Abstract

Photodynamic therapy (PDT) has emerged as one of the important therapeutic options in management of cancer and other diseases [M. Triesscheijn, P. Baas, J.H. Schellens, F.A. Stewart, Photodynamic therapy in oncology, Oncologist 11 (2006) 1034–1044]. Most photosensitizers are highly hydrophobic and require delivery systems. Previous classification of delivery systems was based on presence or absence of a targeting molecule on the surface [Y.N. Konan, R. Gurny, E. Allemann, State of the art in the delivery of photosensitizers for photodynamic therapy, J. Photochem.
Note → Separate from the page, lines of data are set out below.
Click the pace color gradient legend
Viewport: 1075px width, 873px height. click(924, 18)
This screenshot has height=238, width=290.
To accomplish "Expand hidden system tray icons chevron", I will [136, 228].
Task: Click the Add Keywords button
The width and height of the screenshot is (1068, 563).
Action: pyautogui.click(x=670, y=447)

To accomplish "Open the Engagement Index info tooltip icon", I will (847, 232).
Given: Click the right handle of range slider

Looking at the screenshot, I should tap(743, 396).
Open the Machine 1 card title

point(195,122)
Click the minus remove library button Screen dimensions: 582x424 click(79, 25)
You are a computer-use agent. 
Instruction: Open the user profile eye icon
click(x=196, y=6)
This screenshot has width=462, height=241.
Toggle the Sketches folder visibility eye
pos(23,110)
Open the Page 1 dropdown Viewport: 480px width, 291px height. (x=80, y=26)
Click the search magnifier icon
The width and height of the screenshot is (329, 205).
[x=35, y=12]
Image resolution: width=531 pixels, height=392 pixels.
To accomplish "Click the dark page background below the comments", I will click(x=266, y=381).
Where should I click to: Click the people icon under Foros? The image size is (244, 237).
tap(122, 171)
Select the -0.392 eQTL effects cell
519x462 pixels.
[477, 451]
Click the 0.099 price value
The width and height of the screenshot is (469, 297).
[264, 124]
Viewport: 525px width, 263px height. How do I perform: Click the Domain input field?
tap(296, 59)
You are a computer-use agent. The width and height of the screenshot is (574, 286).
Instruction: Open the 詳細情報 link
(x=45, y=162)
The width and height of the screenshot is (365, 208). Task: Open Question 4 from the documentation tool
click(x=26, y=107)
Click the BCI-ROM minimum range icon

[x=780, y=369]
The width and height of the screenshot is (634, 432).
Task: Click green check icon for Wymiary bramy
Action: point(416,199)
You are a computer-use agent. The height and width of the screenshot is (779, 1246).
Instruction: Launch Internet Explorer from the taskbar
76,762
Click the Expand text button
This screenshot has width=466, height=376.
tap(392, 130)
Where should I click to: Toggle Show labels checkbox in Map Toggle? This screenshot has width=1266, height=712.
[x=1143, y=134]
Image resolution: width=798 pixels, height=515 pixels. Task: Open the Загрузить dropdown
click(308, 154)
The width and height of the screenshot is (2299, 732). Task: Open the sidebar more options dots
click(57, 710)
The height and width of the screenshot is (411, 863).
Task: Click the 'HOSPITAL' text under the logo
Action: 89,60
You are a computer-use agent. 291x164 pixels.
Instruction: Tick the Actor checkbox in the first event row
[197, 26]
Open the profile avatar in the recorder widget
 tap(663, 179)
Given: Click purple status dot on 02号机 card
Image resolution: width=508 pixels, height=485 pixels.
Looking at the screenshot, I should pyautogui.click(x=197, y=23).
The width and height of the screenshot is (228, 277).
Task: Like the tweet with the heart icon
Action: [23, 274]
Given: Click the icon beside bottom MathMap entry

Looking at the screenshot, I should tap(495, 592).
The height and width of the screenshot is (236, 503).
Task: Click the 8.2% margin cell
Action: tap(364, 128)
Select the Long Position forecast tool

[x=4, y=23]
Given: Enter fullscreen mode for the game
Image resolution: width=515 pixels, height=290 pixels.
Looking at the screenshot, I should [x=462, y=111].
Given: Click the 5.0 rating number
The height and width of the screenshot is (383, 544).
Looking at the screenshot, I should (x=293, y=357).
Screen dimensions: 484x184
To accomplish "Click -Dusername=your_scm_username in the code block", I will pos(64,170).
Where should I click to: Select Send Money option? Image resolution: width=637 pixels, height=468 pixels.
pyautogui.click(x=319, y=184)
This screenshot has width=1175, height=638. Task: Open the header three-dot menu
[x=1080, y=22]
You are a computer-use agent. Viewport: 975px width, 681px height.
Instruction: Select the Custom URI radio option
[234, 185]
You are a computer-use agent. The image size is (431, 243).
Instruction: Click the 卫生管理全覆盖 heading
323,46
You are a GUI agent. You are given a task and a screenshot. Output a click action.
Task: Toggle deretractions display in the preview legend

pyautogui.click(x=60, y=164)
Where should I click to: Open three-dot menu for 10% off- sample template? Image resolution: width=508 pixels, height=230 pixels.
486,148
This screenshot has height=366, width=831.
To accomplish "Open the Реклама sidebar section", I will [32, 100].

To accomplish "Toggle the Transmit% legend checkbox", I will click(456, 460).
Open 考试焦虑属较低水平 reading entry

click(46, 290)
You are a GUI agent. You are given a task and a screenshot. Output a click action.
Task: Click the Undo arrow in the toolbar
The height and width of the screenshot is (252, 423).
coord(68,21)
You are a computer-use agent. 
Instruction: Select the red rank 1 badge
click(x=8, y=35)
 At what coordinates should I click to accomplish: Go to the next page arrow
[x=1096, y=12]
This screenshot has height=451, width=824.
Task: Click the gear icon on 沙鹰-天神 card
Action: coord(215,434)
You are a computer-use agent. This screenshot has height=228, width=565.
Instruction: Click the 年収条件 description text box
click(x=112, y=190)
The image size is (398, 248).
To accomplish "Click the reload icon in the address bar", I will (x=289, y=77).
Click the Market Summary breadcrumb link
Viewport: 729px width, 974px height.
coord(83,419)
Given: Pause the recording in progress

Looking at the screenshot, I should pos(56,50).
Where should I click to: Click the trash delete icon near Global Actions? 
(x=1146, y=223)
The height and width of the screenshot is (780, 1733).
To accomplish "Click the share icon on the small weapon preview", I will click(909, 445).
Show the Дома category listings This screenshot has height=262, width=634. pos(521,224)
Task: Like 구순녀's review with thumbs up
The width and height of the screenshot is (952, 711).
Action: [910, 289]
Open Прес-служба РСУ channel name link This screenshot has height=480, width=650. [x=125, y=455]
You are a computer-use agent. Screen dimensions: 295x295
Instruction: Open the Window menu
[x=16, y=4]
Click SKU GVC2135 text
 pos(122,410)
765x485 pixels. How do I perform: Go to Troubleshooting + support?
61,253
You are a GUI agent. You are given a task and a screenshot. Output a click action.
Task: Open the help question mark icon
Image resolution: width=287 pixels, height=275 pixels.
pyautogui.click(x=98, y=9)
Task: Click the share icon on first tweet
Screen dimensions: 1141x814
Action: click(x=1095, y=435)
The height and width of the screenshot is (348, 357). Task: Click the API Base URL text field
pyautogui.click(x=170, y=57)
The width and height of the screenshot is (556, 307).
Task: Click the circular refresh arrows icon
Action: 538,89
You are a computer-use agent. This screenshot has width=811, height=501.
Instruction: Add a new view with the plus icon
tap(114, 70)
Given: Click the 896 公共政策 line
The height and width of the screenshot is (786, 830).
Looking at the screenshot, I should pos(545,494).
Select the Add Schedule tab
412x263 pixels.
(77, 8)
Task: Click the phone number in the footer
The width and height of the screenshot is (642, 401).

Photobiol., B 66 (2002) 89–106]. Recent reports have described carrier nanoparticles with additional active complementary and supplementary roles in PDT. We introduce a functional classification for nanoparticles in PDT to divide them into passive carriers and active participants in photosensitizer excitation. Active nanoparticles are distinguished from non-biodegradable carriers with extraneous functions, and sub-classified mechanistically into photosensitizer nanoparticles, [A.C. Samia, X. Chen, C. Burda, Semiconductor quantum dots for photodynamic therapy, J. Am. Chem. Soc. 125 (2003) 15736–15737, R. Bakalova, H. Ohba, Z. Zhelev, M. Ishikawa, Y. Baba, Quantum dots as photosensitizers? Nat. Biotechnol. 22 (2004) 1360–1361] self-illuminating nanoparticles [W. Chen, J. Zhang, Using nanoparticles to enable simultaneous radiation and photodynamic therapies for cancer treatment, J. Nanosci. Nanotechnology 6 (2006) 1159–1166] and upconverting nanoparticles [P. Zhang, W. Steelant, M. Kumar, M. Scholfield, Versatile photosensitizers for photodynamic therapy at infrared excitation, J. Am. Chem. Soc. 129 (2007) 4526–4527]. Although several challenges remain before they can be adopted for clinical use, these active or second-generation PDT nanoparticles probably offer the best hope for extending the reach of PDT to regions deep in the body.